Was the Exorcism of Emily Rose Real?
Sometimes, we comfort ourselves when watching something frightening or disturbing by telling ourselves, “It’s not real. It’s made up.” Unfortunately, this just won’t work when it comes to the true story behind the Scott Derrickson film The Exorcism of Emily Rose. The Exorcism of Emily Rose is based on the very true and very tragic events that happened to Annaliese Michel. Her life story would lead to one of the most unsettling and widely accepted accounts of possession to date.
Who Was The Real Emily Rose?
The Exorcism of Emily Rose was based on the true story of Anneliese Michel. Anneliese Michel was born in 1952 in Klingenberg, Bavaria, West Germany to a deeply Catholic family. Anneliese had a normal and happy childhood until 1968 when she experienced her first blackout episode. After being rushed to the hospital, she was diagnosed with epilepsy and admitted to a psychiatric hospital. Shortly after having her third seizure while staying there, she was given an anti-convulsive medication. During this time, she started describing faces of the devil that taunted her throughout the day. As a result, her doctor prescribed her a medication meant for various psychoses including schizophrenia.
By 1973, she was given an anti-seizure medication in hopes it would ease her attacks, but to no avail. She suffered from manic depression and became frustrated in the failure of the medication she took for so long. Strangely, she also became intolerant of religious objects such as the crucifix and started denouncing religious figures. To her mother’s horror, she found Annaliese staring hatefully at a statue of the Virgin Mary one day. Annaliese said she could not look directly at a picture of Christ because he “sparkled so immensely.” She also started describing voices in her head telling her that she was “damned” and would “rot in hell.” In 1975, Anneliese became very aggressive and started physically deteriorating. She would hurt herself and family members, eat spiders and flies, and drink her own urine off the floor.

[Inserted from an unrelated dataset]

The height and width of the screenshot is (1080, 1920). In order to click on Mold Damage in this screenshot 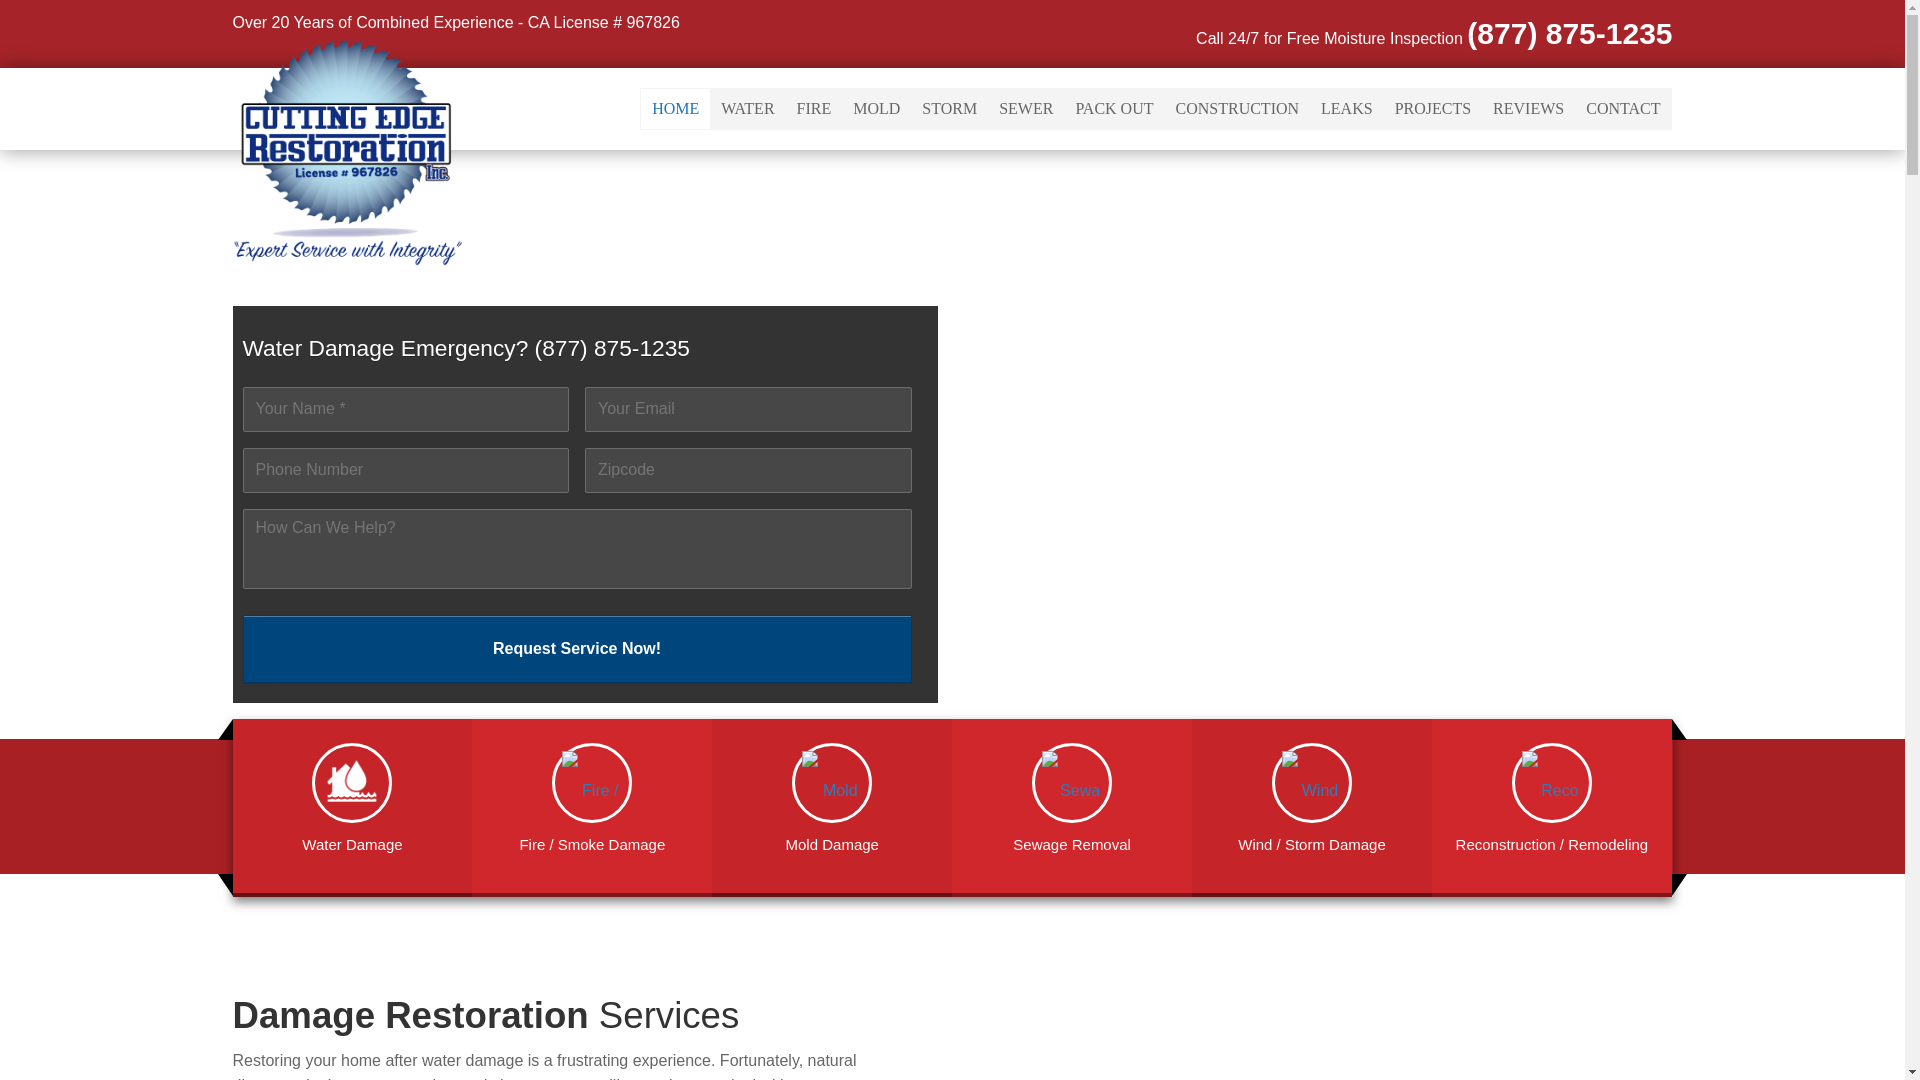, I will do `click(832, 800)`.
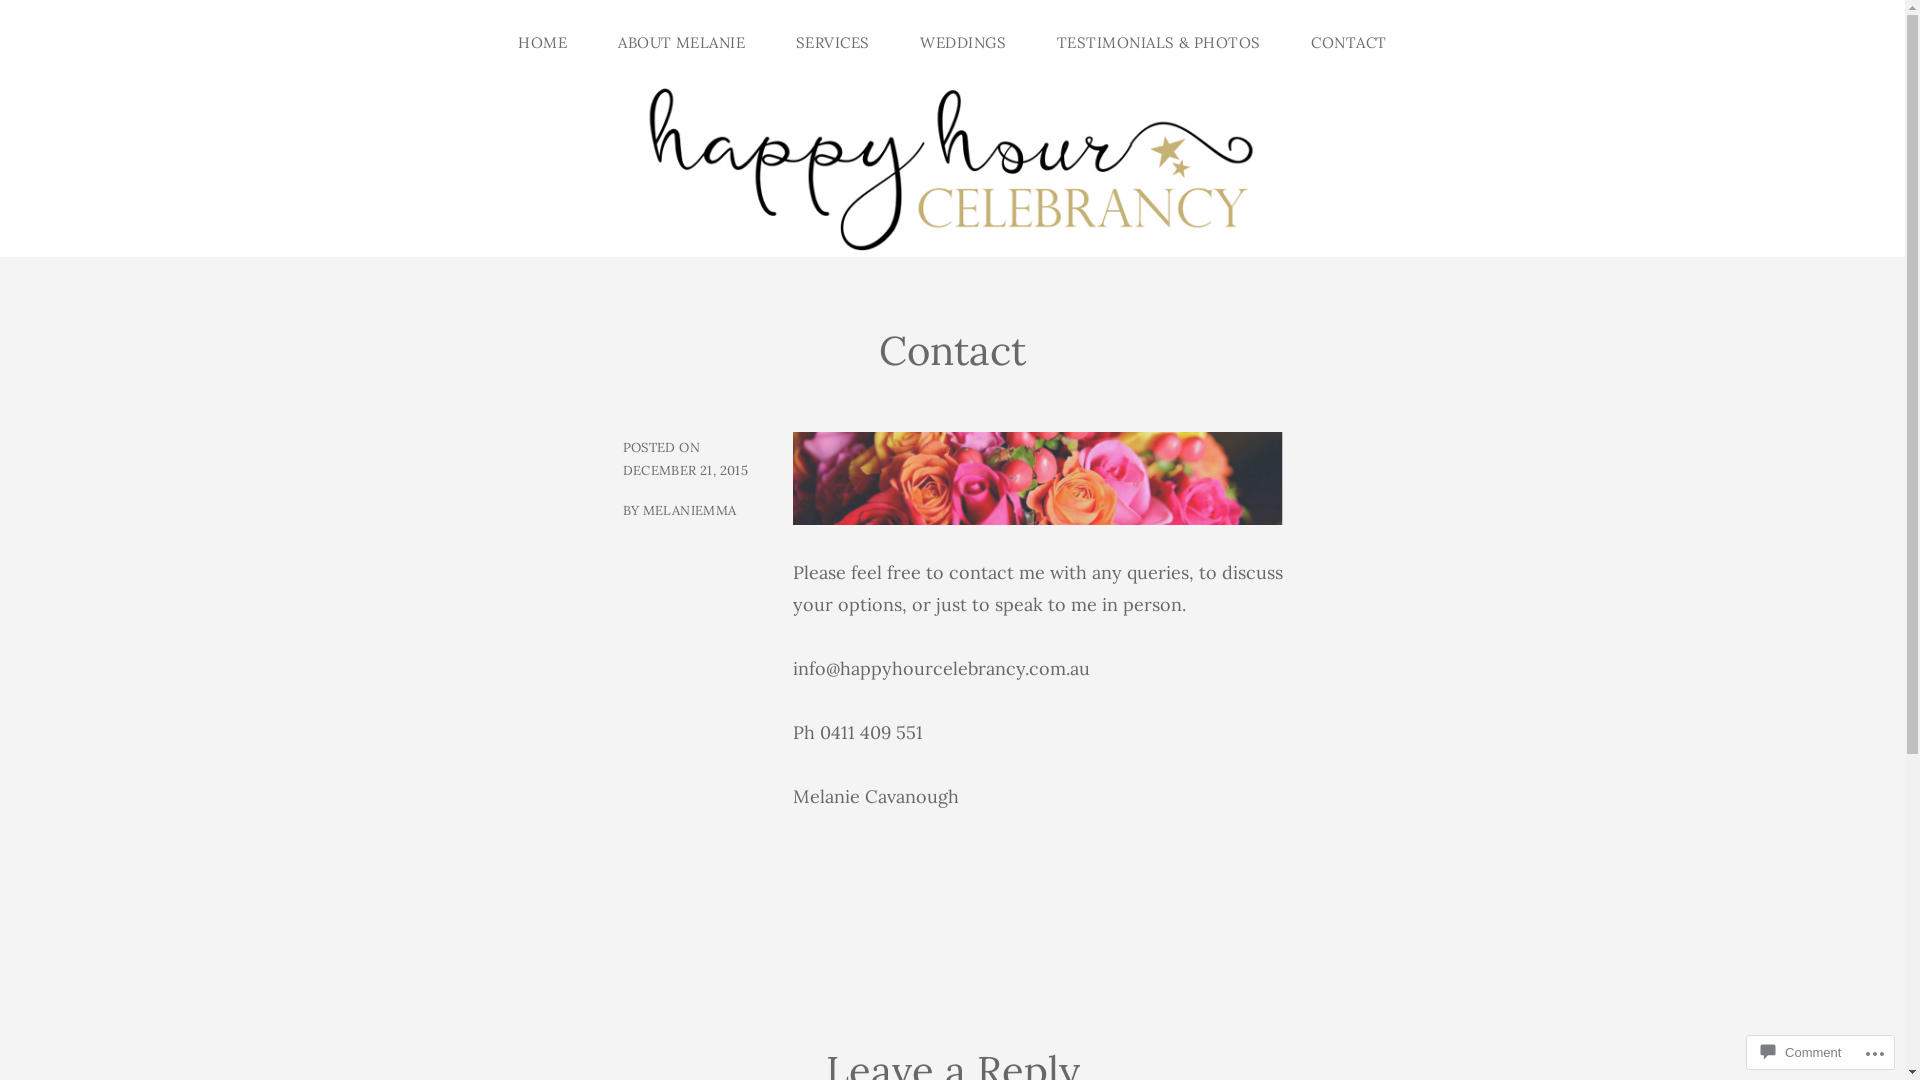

The Exorcism of Emily Rose AKA Annaliese Michel
After displaying such horrifying behavior, the Michel family went in search of a priest, convinced their daughter was possessed by a demon. Father Ernst Alt answered the families prayers and said he would try and help Anneliese. The Michel parents, with the support of Father Alt, requested an exorcism. That September of 1975, a priest named Arnold Renz was given permission from the Vatican to start performing exorcisms on Annaliese right away.

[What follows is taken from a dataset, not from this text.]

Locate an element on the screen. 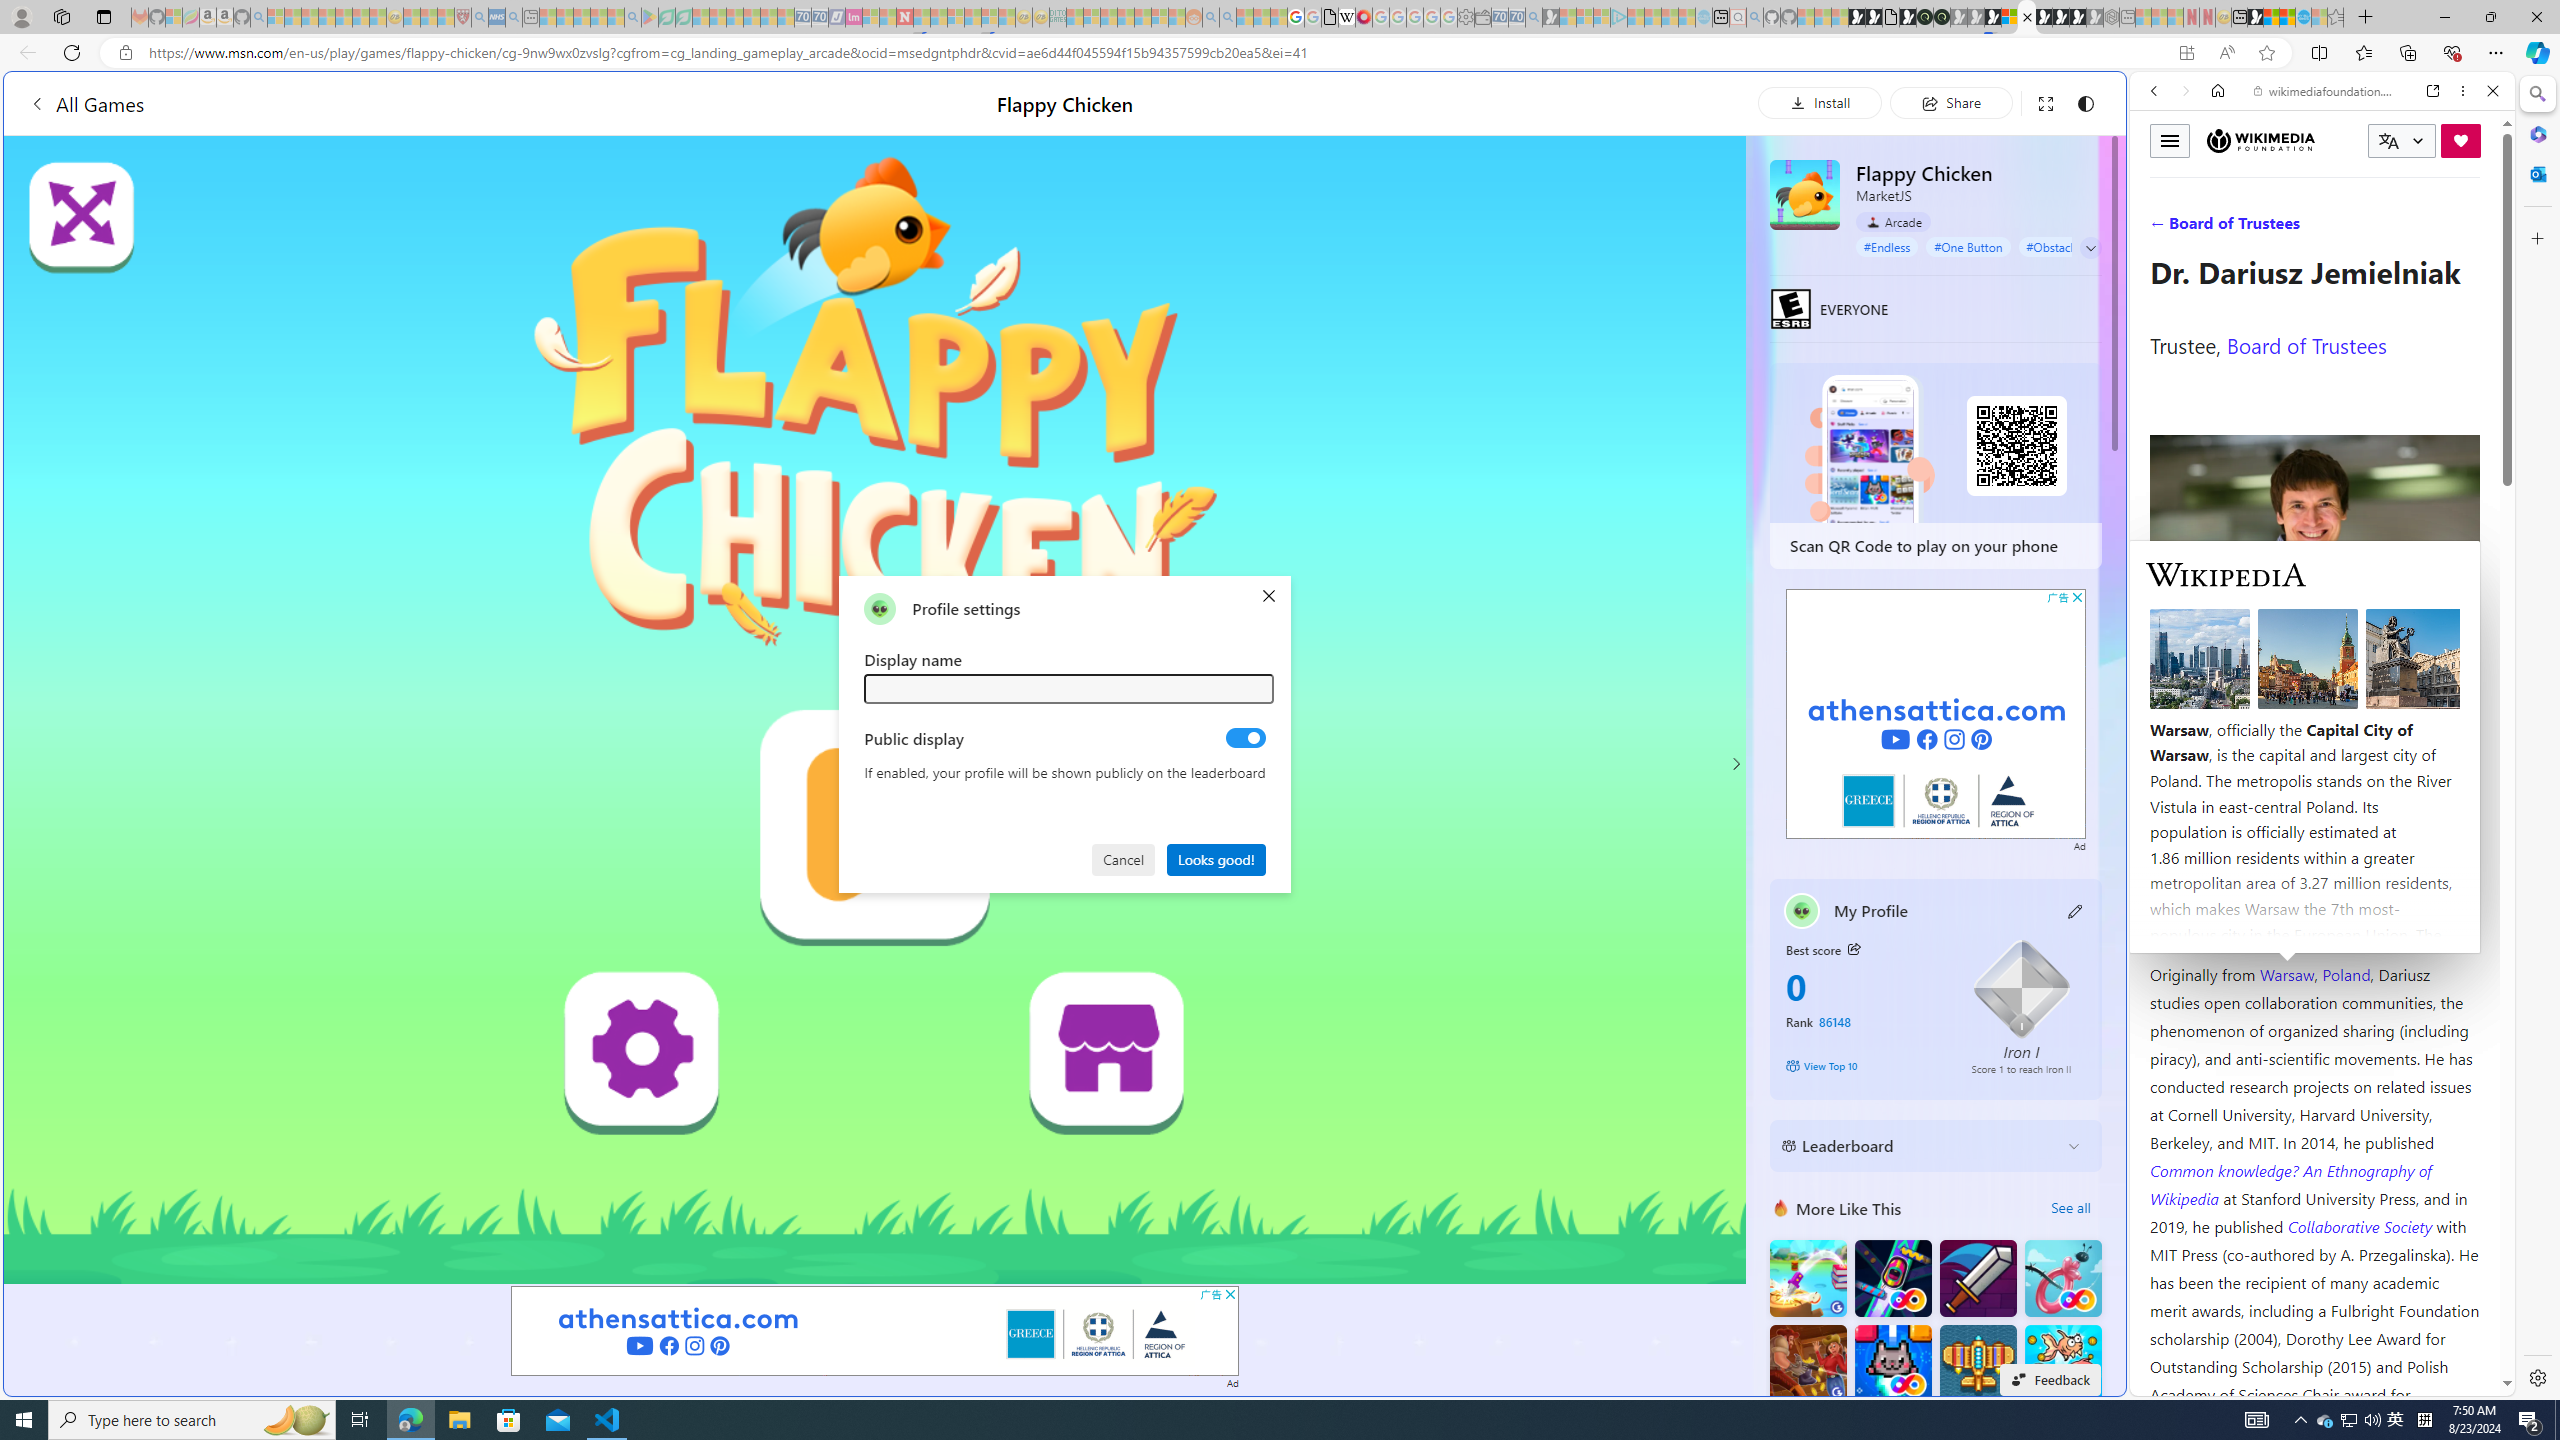  MSNBC - MSN - Sleeping is located at coordinates (1075, 17).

The first exorcism took place on September 24, 1975. Over the course of ten months, 67 total exorcisms would be performed. Plus, 43 voice recordings were collected, as well as disturbing videos of the convulsing Annaliese. When questioned by Father Renz, Annaliese identified her demons as Lucifer, Cain, Judas Iscariot, Hitler, and Nero. Towards the end of her life, Annaliese started to physically deteriorate by starving and biting herself. However, she refused medical care or any doctor visits. A day after her last exorcism, Anneliese died of malnutrition and dehydration. She weighed only 68 pounds and was unable to move without assistance due to both of her knees being broken from constant genuflections.
After an investigation of her death, the Michels and priests Renz and Alt were charged with negligent homicide since it was determined that Anneliese’s death could have been easily prevented. The Michel’s defense was that their daughter was possessed and they were doing what they needed to save her. The audio recordings of the exorcisms were played as evidence but were not taken seriously by the court.
They also took the stance that it was in Anneliese’s legal right to refuse medical treatment and that something like force feeding her would have violated that right. However, doctor Richard Roth, who came at the request of Father Alt during one of the many exorcisms, told the court that it was a psychological effect born of both her strict religious upbringing and her epilepsy. According to Father Alt, this does not line up with the events of doctor Roth’s visit where he allegedly said, “there is no injection against the devil, Anneliese.” The Michel’s lawyer also brought up the point that the exorcism was completely legal and that the German constitution protected their right to an unrestricted exercise of their religious beliefs.
The Michels, Father Alt, and Father Renz were all found guilty after the case was ruled a misidentification of mental illness rather than possession. The priests were fined while the Michels were found guilty. The Michels were not punished since the prosecutor believed that they had “suffered enough.” Two years after the case closed, the Catholic church publicly acknowledged that in the case of Anneliese Michel, it was a mental illness that she suffered from rather than demons.